Wednesday, September 30, 2009

A Visit to The Met




So Cindy and I ended up going to the Metropolitan Museum of Art on Sunday, and I just felt all wrong. First of all, it was incredibly crowded. It seems like every time I go to a museum it's ten times more crowded than the least time, leading me to believe that there really is a cultural crisis upon us, and our society is like a sinking ocean liner, and the museums are the last remaining part of the boat sticking up above the water and everyone is congregating there like rats. Or else, this bad economy business really is a scam.
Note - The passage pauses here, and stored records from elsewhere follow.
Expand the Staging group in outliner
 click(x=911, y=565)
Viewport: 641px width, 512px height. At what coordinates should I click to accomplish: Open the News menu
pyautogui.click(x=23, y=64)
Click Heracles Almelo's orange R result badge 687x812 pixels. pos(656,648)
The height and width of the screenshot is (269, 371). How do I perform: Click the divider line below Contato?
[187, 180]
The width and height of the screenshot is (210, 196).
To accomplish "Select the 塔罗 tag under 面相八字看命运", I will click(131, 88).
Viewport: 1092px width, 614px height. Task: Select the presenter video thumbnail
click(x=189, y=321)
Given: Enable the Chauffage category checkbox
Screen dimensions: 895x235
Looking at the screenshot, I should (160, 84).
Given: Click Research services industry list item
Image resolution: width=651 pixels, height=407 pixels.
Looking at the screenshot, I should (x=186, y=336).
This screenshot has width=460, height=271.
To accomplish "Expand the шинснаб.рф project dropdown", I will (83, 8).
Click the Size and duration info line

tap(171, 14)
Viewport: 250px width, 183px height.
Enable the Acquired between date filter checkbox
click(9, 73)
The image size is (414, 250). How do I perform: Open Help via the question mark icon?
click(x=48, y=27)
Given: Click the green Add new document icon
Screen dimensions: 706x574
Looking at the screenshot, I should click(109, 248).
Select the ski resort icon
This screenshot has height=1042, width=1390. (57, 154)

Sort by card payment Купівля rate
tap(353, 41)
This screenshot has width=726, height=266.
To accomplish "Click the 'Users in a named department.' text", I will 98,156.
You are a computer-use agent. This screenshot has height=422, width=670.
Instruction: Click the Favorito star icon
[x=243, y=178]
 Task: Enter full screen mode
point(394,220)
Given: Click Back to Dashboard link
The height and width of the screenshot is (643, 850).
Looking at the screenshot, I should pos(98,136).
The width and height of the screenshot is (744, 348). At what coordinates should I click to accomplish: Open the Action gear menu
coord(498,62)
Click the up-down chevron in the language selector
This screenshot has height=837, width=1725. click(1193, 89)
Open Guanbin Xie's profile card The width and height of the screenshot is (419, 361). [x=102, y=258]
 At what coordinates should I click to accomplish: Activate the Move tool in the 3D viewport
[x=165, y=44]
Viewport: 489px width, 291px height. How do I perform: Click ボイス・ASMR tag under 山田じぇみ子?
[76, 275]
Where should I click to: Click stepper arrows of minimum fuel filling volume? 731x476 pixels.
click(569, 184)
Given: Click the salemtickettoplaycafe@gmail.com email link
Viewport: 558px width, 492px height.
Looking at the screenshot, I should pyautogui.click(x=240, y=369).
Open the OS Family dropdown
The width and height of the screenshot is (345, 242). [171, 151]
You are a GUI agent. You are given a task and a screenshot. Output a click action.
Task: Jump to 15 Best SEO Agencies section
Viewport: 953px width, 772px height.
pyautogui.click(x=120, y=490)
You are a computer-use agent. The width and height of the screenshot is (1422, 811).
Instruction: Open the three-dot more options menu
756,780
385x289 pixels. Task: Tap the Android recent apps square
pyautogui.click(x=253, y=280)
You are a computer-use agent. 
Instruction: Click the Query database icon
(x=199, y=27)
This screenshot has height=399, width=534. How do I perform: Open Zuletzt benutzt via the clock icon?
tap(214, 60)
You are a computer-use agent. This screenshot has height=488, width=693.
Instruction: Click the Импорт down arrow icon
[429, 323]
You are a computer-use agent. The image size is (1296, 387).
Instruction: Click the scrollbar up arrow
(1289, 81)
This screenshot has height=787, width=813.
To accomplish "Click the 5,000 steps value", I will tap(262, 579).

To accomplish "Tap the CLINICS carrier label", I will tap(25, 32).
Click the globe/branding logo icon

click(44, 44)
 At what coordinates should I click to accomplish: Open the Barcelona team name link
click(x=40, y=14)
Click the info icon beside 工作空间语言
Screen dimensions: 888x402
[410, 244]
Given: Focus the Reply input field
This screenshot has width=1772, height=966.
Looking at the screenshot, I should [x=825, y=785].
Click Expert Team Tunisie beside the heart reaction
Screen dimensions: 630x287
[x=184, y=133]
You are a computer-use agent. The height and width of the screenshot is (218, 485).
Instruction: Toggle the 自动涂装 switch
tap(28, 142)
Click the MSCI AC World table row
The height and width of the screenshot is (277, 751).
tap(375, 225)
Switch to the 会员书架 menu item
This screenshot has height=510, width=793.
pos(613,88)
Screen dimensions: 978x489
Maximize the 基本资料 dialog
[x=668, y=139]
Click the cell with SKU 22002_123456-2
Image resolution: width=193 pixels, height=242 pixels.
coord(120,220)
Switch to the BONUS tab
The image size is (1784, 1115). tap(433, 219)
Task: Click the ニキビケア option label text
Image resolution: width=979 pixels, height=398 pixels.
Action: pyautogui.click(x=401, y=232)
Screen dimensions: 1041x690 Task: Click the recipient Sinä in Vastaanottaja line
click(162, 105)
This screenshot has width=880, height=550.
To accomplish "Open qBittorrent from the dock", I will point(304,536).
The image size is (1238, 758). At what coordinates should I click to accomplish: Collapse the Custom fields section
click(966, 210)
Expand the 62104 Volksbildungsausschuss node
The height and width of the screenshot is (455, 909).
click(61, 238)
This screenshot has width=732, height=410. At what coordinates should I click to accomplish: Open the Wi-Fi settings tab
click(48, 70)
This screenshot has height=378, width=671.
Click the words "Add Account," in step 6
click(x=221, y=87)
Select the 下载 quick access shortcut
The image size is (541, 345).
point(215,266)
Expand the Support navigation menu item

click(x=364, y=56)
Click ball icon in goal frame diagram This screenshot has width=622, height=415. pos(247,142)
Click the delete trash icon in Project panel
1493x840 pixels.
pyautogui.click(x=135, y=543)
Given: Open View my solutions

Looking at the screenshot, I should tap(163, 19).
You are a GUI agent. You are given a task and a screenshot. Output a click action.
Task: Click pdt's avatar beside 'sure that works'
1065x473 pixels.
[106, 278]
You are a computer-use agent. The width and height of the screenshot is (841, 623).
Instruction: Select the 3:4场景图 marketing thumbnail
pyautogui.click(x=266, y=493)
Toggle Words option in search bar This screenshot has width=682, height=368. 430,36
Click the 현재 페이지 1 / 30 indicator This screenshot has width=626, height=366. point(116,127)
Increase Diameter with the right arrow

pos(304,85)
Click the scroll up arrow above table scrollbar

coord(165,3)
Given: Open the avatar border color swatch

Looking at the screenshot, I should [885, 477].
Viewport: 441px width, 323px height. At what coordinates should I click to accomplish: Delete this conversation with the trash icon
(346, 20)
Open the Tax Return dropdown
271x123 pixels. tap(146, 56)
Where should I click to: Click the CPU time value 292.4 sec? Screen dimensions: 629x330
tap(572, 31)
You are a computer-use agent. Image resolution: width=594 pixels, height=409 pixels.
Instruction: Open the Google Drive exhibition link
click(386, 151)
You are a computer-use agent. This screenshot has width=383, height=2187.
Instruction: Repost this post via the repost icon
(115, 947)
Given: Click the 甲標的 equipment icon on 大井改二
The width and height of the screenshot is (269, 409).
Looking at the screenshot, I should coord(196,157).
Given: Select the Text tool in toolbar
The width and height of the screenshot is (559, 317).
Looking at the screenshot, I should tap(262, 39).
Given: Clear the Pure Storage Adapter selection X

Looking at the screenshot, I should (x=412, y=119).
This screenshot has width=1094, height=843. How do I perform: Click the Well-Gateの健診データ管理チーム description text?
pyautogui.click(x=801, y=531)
Unfortunately, I just got in a worse and worse mood as the day went along. The museum started to feel to me like the world's largest and tackiest thrift store. Or those times when you go to a thrift store and don't see one thing you want to buy and just get depressed about all the crap people have owned but no one wants. I started to feel like I was unable anymore to keep perpetuating this lie that any of this art is at all good. The only thing any of it ever accomplished was to survive. And maybe what future dead artists should invest in is a lot of plastic containers and waterproof tape, or even lead containers. Your art will survive future generations simply because it was all that was left after the earth was made uninhabitable. And even if a few people do make it into the future somehow, digital files sure aren't going to. Maybe I should get back my typewriter.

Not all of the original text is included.